[Start of section]
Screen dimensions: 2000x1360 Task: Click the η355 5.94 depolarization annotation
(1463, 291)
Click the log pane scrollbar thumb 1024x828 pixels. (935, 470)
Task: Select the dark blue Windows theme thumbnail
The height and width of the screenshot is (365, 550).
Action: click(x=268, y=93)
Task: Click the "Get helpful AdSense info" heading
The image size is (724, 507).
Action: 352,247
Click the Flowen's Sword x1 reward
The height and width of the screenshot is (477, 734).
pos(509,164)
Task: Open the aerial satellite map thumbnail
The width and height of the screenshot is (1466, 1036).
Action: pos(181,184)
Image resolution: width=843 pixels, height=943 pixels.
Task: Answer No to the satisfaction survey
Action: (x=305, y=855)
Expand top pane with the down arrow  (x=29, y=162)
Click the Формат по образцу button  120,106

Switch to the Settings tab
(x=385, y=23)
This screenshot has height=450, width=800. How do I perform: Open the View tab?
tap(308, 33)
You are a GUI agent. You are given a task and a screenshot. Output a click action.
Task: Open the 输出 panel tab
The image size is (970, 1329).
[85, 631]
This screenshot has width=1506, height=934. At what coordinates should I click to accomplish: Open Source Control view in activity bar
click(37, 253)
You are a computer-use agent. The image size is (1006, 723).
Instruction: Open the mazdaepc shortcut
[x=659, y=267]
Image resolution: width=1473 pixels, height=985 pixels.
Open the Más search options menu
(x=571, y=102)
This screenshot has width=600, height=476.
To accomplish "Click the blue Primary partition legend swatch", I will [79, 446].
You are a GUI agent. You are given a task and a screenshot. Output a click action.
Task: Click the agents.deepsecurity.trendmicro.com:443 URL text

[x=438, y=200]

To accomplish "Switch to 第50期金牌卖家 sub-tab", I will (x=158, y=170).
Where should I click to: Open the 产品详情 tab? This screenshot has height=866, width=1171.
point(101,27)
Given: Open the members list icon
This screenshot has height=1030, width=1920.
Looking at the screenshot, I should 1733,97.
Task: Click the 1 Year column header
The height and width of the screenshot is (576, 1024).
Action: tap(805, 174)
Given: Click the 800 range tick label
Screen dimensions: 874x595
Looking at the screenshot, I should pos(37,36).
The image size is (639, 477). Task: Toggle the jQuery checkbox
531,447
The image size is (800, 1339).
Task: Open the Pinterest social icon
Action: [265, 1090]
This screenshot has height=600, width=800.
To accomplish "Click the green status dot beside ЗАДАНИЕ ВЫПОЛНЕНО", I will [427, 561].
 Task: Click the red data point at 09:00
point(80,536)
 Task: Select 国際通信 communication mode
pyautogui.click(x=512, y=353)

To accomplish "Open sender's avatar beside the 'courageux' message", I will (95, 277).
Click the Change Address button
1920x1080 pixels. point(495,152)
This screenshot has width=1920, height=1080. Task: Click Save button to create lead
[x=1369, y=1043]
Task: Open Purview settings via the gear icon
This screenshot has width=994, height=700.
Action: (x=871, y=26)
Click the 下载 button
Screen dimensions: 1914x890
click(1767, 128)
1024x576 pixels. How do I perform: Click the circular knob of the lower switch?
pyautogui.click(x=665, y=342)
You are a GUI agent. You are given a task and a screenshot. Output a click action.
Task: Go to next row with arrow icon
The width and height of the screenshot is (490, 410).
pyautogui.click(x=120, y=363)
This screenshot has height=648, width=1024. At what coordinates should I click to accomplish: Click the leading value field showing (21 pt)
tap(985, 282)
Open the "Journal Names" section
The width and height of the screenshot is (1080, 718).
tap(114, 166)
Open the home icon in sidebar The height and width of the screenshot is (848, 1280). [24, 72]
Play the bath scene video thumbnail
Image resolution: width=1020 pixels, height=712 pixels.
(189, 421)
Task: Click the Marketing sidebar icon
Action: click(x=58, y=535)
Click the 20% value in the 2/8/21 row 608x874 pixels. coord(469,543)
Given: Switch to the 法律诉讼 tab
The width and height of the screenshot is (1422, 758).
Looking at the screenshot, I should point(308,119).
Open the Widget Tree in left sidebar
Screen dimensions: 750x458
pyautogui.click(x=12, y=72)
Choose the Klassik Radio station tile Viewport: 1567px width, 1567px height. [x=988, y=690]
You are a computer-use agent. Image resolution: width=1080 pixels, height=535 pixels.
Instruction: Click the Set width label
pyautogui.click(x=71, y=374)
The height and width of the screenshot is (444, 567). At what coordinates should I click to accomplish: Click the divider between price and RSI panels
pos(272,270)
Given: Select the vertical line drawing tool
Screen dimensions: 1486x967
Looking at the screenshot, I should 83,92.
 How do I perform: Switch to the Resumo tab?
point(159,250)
[End of section]
### [Problem statement]
Copy out the material above in its entirety, exactly.

### [Solution]
Screen dimensions: 2000x1360 Task: Click the η355 5.94 depolarization annotation
(1463, 291)
Click the log pane scrollbar thumb 1024x828 pixels. (935, 470)
Task: Select the dark blue Windows theme thumbnail
The height and width of the screenshot is (365, 550).
Action: click(x=268, y=93)
Task: Click the "Get helpful AdSense info" heading
The image size is (724, 507).
Action: 352,247
Click the Flowen's Sword x1 reward
The height and width of the screenshot is (477, 734).
pos(509,164)
Task: Open the aerial satellite map thumbnail
The width and height of the screenshot is (1466, 1036).
Action: pos(181,184)
Image resolution: width=843 pixels, height=943 pixels.
Task: Answer No to the satisfaction survey
Action: (x=305, y=855)
Expand top pane with the down arrow  (x=29, y=162)
Click the Формат по образцу button  120,106

Switch to the Settings tab
(x=385, y=23)
This screenshot has height=450, width=800. How do I perform: Open the View tab?
tap(308, 33)
You are a GUI agent. You are given a task and a screenshot. Output a click action.
Task: Open the 输出 panel tab
The image size is (970, 1329).
[85, 631]
This screenshot has width=1506, height=934. At what coordinates should I click to accomplish: Open Source Control view in activity bar
click(37, 253)
You are a computer-use agent. The image size is (1006, 723).
Instruction: Open the mazdaepc shortcut
[x=659, y=267]
Image resolution: width=1473 pixels, height=985 pixels.
Open the Más search options menu
(x=571, y=102)
This screenshot has width=600, height=476.
To accomplish "Click the blue Primary partition legend swatch", I will [79, 446].
You are a GUI agent. You are given a task and a screenshot. Output a click action.
Task: Click the agents.deepsecurity.trendmicro.com:443 URL text

[x=438, y=200]

To accomplish "Switch to 第50期金牌卖家 sub-tab", I will (x=158, y=170).
Where should I click to: Open the 产品详情 tab? This screenshot has height=866, width=1171.
point(101,27)
Given: Open the members list icon
This screenshot has height=1030, width=1920.
Looking at the screenshot, I should 1733,97.
Task: Click the 1 Year column header
The height and width of the screenshot is (576, 1024).
Action: tap(805, 174)
Given: Click the 800 range tick label
Screen dimensions: 874x595
Looking at the screenshot, I should pos(37,36).
The image size is (639, 477). Task: Toggle the jQuery checkbox
531,447
The image size is (800, 1339).
Task: Open the Pinterest social icon
Action: [265, 1090]
This screenshot has height=600, width=800.
To accomplish "Click the green status dot beside ЗАДАНИЕ ВЫПОЛНЕНО", I will [427, 561].
 Task: Click the red data point at 09:00
point(80,536)
 Task: Select 国際通信 communication mode
pyautogui.click(x=512, y=353)

To accomplish "Open sender's avatar beside the 'courageux' message", I will (95, 277).
Click the Change Address button
1920x1080 pixels. point(495,152)
This screenshot has width=1920, height=1080. Task: Click Save button to create lead
[x=1369, y=1043]
Task: Open Purview settings via the gear icon
This screenshot has width=994, height=700.
Action: (x=871, y=26)
Click the 下载 button
Screen dimensions: 1914x890
click(1767, 128)
1024x576 pixels. How do I perform: Click the circular knob of the lower switch?
pyautogui.click(x=665, y=342)
You are a GUI agent. You are given a task and a screenshot. Output a click action.
Task: Go to next row with arrow icon
The width and height of the screenshot is (490, 410).
pyautogui.click(x=120, y=363)
This screenshot has height=648, width=1024. At what coordinates should I click to accomplish: Click the leading value field showing (21 pt)
tap(985, 282)
Open the "Journal Names" section
The width and height of the screenshot is (1080, 718).
tap(114, 166)
Open the home icon in sidebar The height and width of the screenshot is (848, 1280). [24, 72]
Play the bath scene video thumbnail
Image resolution: width=1020 pixels, height=712 pixels.
(189, 421)
Task: Click the Marketing sidebar icon
Action: click(x=58, y=535)
Click the 20% value in the 2/8/21 row 608x874 pixels. coord(469,543)
Given: Switch to the 法律诉讼 tab
The width and height of the screenshot is (1422, 758).
Looking at the screenshot, I should point(308,119).
Open the Widget Tree in left sidebar
Screen dimensions: 750x458
pyautogui.click(x=12, y=72)
Choose the Klassik Radio station tile Viewport: 1567px width, 1567px height. [x=988, y=690]
You are a computer-use agent. Image resolution: width=1080 pixels, height=535 pixels.
Instruction: Click the Set width label
pyautogui.click(x=71, y=374)
The height and width of the screenshot is (444, 567). At what coordinates should I click to accomplish: Click the divider between price and RSI panels
pos(272,270)
Given: Select the vertical line drawing tool
Screen dimensions: 1486x967
Looking at the screenshot, I should 83,92.
 How do I perform: Switch to the Resumo tab?
point(159,250)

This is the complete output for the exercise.